Letting private companies run our hospitals is totally contrary to the principles of the NHS. I bet Nye Bevan must be spinning in his grave! Sadly this is just the next step in the policy of marketisation and private procurement within the NHS, which has flourished since ’97. Numerous organisations such as the LRC, the Socialist Party, Keep the NHS Public, several Unions and Compass, have all been warning against this course of action for some time, and it unfortunately seems that they all might be right.

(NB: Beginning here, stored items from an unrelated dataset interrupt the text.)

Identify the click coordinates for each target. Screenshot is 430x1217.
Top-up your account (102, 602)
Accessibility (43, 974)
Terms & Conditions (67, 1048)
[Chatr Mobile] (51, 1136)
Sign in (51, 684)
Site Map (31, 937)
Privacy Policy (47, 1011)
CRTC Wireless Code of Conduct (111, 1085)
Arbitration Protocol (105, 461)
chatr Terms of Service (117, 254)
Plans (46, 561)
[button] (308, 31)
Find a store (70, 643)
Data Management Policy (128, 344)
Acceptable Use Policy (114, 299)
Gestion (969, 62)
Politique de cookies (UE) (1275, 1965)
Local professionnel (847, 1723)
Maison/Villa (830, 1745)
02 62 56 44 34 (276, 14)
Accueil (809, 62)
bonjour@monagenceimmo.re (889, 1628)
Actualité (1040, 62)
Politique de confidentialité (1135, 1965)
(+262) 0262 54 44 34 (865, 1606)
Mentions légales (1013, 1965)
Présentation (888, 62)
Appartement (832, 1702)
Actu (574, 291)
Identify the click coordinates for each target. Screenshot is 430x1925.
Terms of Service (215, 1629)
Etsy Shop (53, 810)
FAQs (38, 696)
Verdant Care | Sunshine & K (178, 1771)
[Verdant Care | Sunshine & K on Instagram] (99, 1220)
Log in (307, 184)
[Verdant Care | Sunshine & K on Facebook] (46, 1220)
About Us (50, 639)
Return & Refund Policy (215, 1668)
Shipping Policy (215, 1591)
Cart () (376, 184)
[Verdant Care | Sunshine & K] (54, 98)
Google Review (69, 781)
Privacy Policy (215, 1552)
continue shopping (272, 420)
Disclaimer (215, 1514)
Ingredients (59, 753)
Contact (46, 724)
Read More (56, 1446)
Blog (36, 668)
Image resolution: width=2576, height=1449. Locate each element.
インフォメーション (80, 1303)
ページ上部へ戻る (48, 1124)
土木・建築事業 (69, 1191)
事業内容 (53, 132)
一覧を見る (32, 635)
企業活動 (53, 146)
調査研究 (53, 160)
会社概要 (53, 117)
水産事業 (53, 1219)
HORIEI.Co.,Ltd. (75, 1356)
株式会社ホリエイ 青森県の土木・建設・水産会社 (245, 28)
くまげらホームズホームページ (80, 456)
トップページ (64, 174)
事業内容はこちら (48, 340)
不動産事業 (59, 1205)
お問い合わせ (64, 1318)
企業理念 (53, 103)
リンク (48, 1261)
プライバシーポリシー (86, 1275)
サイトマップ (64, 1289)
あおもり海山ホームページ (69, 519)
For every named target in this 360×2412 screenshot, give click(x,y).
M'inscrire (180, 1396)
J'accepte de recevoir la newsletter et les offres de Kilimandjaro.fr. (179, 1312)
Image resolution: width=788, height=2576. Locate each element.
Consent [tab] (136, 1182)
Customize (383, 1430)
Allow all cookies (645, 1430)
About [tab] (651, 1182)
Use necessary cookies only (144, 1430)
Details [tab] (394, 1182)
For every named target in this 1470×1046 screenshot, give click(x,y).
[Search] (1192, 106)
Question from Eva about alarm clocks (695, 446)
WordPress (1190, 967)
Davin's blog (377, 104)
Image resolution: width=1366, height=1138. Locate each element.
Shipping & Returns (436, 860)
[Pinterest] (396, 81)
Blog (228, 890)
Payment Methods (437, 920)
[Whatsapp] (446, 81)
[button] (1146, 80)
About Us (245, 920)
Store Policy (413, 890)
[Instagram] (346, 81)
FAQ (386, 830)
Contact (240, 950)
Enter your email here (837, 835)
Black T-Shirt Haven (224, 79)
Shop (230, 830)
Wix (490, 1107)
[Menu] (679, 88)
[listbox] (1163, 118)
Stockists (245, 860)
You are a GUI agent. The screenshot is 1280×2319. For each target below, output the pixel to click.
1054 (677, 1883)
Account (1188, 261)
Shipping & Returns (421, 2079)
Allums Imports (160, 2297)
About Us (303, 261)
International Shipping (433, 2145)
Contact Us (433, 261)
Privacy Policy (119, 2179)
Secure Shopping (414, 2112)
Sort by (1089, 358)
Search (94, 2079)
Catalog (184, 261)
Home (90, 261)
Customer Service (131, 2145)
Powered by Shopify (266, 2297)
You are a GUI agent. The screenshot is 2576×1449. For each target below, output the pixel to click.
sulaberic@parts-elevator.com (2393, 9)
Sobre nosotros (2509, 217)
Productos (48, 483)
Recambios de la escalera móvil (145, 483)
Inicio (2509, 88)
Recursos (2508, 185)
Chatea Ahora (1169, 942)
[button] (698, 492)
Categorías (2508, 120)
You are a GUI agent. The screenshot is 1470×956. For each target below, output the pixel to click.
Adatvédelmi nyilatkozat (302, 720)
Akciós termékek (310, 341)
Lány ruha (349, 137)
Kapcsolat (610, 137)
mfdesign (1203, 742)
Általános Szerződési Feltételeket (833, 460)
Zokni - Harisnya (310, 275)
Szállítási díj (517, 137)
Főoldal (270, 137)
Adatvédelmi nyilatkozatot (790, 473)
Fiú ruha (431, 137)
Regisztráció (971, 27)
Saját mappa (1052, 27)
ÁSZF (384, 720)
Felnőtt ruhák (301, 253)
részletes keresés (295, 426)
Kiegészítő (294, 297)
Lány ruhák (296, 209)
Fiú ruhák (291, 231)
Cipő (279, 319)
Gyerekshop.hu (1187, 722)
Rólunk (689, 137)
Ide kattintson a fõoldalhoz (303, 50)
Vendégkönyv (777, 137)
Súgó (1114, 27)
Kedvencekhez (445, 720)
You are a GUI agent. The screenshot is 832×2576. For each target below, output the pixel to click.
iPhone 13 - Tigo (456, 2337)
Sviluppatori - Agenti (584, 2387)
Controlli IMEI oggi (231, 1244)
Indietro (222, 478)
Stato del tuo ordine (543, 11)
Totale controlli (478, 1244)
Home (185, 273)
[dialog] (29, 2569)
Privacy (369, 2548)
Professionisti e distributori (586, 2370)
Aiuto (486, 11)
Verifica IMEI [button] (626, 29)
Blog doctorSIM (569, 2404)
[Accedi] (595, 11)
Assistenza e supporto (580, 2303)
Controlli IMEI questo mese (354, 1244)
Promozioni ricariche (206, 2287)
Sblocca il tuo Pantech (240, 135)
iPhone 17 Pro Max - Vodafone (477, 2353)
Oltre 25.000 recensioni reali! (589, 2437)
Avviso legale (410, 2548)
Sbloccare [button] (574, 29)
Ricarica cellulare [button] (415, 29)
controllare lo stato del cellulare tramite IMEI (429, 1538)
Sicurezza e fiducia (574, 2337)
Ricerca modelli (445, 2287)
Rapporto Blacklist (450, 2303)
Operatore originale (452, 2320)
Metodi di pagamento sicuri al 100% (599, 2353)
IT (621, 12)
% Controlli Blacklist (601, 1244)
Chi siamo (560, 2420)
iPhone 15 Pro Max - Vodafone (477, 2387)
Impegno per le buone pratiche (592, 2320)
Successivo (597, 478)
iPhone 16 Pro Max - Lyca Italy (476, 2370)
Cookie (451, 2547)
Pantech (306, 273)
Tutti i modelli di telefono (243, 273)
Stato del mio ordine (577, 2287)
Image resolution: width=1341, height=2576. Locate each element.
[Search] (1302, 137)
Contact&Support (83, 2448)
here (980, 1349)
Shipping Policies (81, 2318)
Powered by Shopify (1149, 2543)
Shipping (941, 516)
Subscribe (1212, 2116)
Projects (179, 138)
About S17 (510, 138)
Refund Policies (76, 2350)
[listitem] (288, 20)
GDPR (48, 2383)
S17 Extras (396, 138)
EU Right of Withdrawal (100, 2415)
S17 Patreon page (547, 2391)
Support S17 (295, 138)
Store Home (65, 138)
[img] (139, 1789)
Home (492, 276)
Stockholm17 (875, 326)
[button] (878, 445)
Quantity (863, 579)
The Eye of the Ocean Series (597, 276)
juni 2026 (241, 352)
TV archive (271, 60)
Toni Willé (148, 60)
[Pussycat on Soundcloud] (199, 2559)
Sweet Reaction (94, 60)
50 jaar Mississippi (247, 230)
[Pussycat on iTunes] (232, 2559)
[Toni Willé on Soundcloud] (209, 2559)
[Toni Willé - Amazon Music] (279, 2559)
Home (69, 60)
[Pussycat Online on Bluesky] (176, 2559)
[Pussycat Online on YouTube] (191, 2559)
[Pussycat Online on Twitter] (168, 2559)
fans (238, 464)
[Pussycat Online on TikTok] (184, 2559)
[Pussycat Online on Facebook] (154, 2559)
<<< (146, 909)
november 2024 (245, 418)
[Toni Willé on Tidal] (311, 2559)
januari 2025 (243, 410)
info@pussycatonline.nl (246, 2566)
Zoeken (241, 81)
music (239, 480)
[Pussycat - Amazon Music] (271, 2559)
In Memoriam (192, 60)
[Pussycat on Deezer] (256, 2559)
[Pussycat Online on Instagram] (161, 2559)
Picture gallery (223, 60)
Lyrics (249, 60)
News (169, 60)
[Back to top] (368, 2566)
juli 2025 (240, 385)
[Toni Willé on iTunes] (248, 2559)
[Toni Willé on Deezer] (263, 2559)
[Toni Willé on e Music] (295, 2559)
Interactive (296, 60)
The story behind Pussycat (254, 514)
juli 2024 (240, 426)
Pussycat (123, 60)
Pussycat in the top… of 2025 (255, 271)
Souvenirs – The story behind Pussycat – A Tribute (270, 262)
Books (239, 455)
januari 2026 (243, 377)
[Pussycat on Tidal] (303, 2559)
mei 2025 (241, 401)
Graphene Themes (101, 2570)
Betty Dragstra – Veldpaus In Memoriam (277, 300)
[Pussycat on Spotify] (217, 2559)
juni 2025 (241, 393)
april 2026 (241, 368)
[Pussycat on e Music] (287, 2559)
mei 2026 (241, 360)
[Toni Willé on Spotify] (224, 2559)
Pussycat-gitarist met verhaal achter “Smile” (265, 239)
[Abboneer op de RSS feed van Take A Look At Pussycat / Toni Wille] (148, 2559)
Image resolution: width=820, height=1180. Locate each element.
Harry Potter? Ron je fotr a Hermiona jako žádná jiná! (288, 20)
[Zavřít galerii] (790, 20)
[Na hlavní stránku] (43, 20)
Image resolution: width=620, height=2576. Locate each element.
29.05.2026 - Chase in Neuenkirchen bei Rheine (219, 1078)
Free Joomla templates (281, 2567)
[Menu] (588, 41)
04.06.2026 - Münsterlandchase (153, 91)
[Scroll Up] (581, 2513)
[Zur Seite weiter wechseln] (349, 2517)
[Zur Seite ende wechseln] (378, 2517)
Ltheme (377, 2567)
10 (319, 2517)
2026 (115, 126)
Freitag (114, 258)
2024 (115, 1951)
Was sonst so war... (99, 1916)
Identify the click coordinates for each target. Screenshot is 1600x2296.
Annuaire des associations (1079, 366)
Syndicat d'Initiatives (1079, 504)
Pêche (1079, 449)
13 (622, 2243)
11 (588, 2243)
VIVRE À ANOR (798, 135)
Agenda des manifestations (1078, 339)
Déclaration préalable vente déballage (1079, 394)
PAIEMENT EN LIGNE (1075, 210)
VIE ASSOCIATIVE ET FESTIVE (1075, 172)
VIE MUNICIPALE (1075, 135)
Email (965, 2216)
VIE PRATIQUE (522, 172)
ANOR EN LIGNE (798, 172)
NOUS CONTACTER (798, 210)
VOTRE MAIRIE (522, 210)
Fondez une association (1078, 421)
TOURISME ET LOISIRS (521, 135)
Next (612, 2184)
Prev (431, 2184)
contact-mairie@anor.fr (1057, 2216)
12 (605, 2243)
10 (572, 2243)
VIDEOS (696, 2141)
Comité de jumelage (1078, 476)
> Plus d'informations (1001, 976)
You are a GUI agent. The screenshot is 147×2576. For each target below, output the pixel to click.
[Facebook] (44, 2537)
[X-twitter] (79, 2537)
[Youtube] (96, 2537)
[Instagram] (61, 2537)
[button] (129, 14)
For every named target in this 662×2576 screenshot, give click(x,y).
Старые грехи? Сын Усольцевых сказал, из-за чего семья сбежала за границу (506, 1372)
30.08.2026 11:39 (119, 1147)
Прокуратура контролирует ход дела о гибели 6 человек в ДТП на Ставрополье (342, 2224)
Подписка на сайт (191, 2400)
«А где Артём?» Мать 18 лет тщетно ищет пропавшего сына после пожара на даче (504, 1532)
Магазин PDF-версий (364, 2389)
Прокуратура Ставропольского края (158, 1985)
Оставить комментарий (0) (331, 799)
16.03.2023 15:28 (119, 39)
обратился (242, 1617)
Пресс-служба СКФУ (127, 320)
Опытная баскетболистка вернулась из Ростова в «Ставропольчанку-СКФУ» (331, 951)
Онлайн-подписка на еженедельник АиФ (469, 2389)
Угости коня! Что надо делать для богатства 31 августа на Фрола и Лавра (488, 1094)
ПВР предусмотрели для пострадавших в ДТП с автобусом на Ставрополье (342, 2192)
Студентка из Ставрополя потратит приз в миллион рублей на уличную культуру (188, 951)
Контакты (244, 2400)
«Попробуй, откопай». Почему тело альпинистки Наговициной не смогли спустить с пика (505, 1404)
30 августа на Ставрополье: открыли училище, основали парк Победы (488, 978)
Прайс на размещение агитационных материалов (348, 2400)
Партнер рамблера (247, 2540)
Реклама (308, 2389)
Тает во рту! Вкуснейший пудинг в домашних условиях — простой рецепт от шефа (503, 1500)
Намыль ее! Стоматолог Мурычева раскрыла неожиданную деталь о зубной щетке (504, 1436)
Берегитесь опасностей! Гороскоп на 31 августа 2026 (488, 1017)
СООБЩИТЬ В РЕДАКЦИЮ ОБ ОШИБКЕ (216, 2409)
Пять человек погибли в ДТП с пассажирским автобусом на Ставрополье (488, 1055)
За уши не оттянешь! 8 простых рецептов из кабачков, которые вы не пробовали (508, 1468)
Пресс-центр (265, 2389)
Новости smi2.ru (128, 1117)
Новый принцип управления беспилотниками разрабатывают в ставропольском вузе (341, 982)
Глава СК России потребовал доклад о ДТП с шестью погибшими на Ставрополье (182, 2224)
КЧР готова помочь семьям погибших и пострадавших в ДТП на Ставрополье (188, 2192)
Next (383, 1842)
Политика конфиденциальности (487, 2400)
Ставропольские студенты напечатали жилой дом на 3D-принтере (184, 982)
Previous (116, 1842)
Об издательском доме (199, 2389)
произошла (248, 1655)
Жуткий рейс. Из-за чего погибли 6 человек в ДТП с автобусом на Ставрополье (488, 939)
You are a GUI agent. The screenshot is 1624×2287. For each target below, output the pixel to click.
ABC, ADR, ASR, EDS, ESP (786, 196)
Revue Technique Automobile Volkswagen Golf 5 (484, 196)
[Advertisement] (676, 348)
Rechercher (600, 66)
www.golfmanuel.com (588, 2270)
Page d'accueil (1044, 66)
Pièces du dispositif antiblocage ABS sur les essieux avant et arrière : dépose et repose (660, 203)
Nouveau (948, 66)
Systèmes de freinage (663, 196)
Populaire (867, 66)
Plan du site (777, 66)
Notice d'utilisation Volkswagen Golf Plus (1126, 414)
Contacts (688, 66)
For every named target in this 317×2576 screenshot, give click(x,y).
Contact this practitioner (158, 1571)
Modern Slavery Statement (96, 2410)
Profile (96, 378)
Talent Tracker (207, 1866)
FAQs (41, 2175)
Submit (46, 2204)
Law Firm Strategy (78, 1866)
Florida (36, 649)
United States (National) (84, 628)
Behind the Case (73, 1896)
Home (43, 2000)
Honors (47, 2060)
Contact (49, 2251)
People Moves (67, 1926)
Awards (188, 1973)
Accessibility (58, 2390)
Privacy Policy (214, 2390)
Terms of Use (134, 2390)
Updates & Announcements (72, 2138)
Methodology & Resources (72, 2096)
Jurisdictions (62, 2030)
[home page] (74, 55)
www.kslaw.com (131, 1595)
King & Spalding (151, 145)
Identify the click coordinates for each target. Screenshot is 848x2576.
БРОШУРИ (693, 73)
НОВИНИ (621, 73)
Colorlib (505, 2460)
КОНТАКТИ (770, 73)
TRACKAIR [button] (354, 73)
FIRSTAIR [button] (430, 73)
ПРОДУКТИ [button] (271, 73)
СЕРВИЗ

The government needs to take action now! The Department of Health should step in to prevent private acquisition and help Hinchingbrooke solve its budget issues. The NHS is a public service, probably the most cherished public service. No matter how far privatisation has been allowed to creep into other aspects of our society we cannot allow it here. It is up to those of us who believe in a publicly funded, publicly operated NHS, to resist these attempts at privatisation. It is unclear so far what kind of opposition is being organised, but as soon as it is, we will cover it here.

Lets hope that no campaign is necessary, and that the Department of Health will resolve this issue swiftly and come to a reasonable solution. Unfortunately such intervention doesn’t seem to be forthcoming so I would advise anyone reading this to follow the situation closely. This is not just a problem for the people who rely on Hinchingbrooke, if this is allowed to continue, then one day soon, it could be coming to a hospital near you!